Assignment: Show, from the records below, all lines that contain the word "screenshot".

Extracted records:
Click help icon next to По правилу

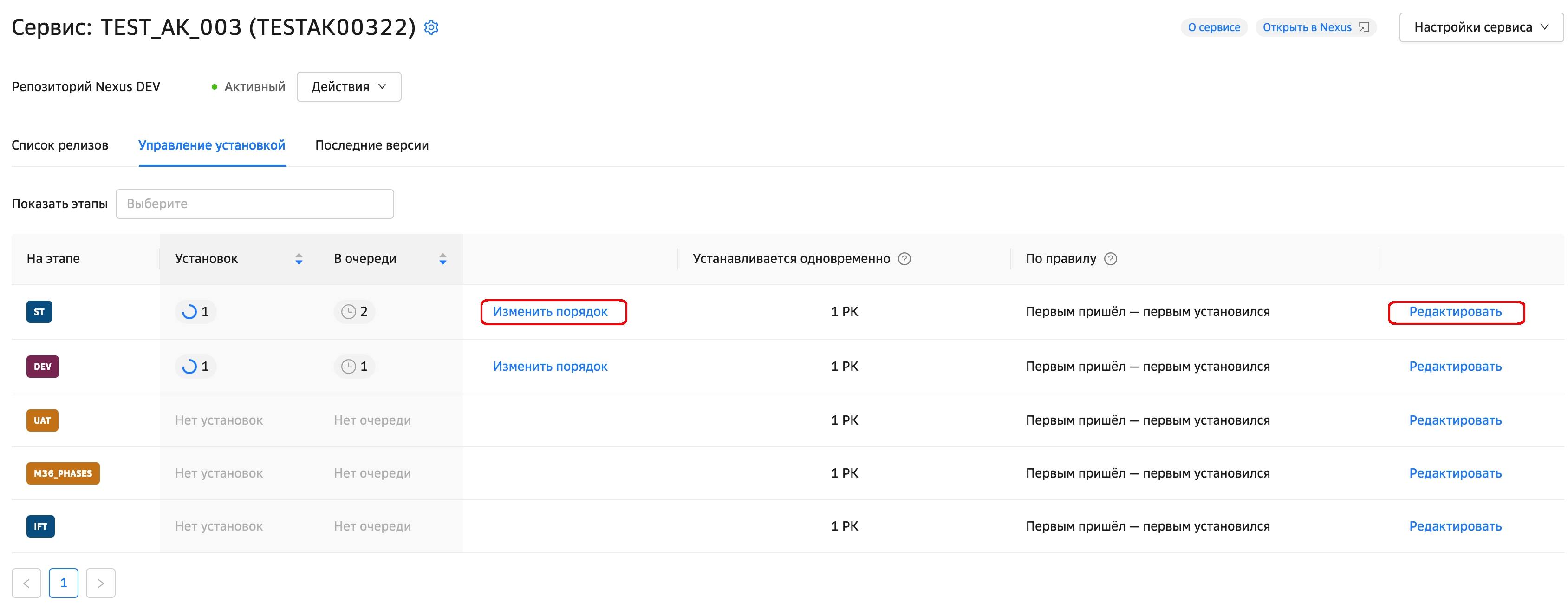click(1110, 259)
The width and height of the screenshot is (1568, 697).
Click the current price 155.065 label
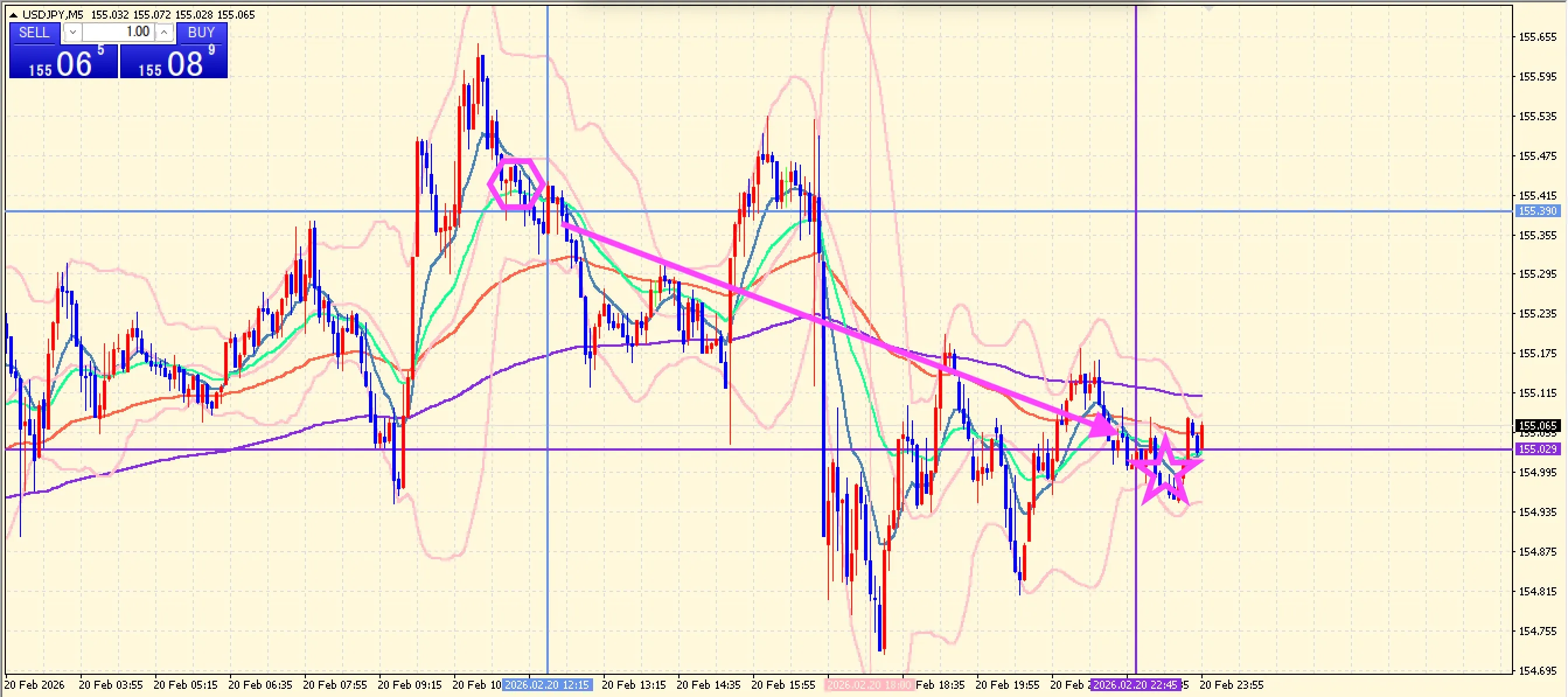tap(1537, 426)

* * *

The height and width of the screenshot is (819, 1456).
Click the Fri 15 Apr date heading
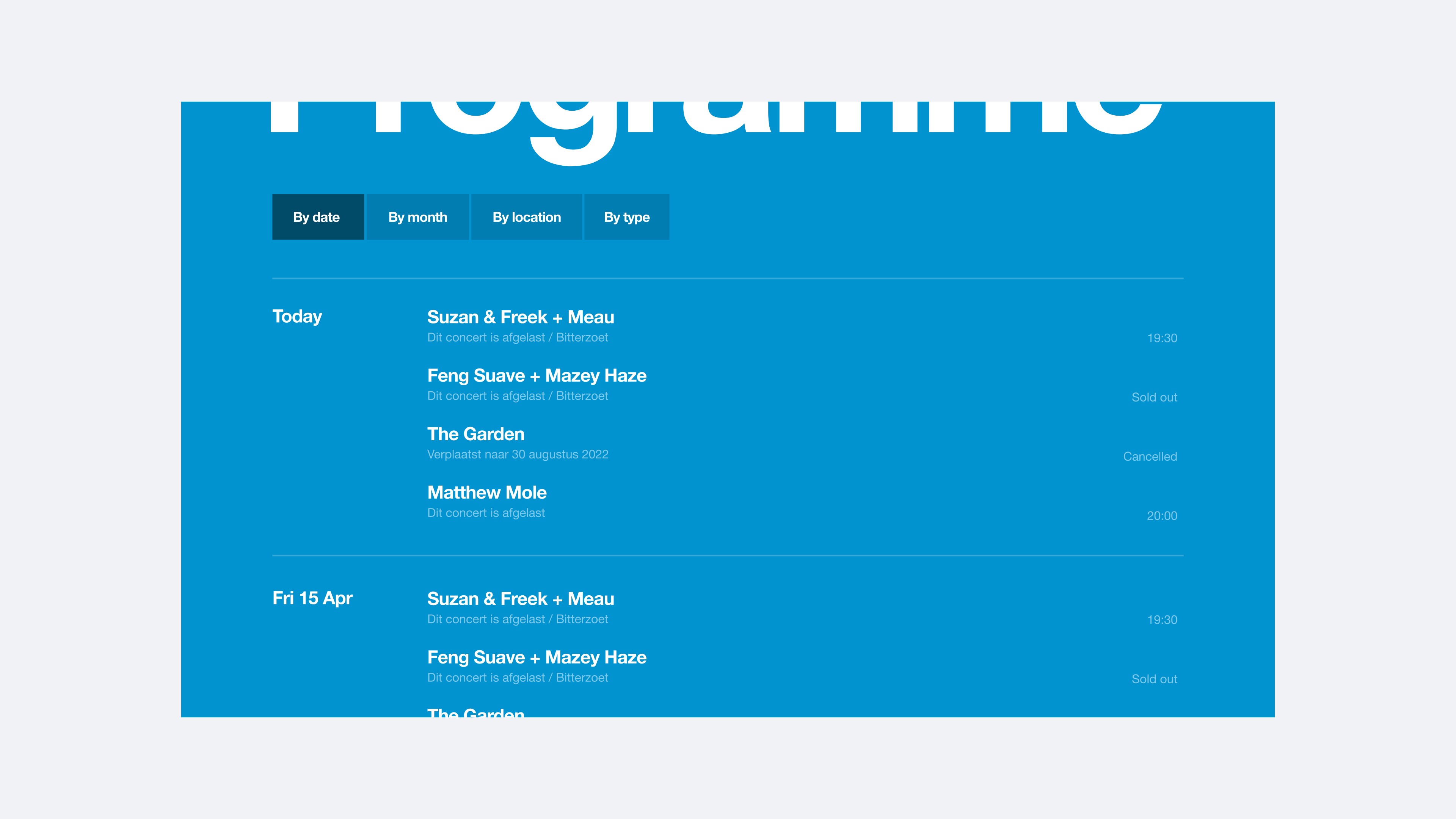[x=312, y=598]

Output for this task:
The width and height of the screenshot is (1568, 697).
The height and width of the screenshot is (819, 1456).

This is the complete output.